Update everything from the start of the rows down to the line containing "(520, 1885)" by replacing "Cancel" with "Close", changing nothing else.

====

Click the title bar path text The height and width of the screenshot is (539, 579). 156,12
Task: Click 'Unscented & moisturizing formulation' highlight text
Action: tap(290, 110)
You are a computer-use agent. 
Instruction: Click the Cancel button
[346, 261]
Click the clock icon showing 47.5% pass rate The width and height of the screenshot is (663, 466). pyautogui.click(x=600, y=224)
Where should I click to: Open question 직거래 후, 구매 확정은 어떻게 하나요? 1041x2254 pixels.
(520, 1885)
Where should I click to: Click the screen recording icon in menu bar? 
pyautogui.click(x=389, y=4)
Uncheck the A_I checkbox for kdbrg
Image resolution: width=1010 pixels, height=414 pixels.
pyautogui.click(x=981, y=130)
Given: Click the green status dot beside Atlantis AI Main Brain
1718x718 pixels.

====

# Written answer:
Click the title bar path text The height and width of the screenshot is (539, 579). 156,12
Task: Click 'Unscented & moisturizing formulation' highlight text
Action: tap(290, 110)
You are a computer-use agent. 
Instruction: Click the Close button
[346, 261]
Click the clock icon showing 47.5% pass rate The width and height of the screenshot is (663, 466). pyautogui.click(x=600, y=224)
Where should I click to: Open question 직거래 후, 구매 확정은 어떻게 하나요? 1041x2254 pixels.
(520, 1885)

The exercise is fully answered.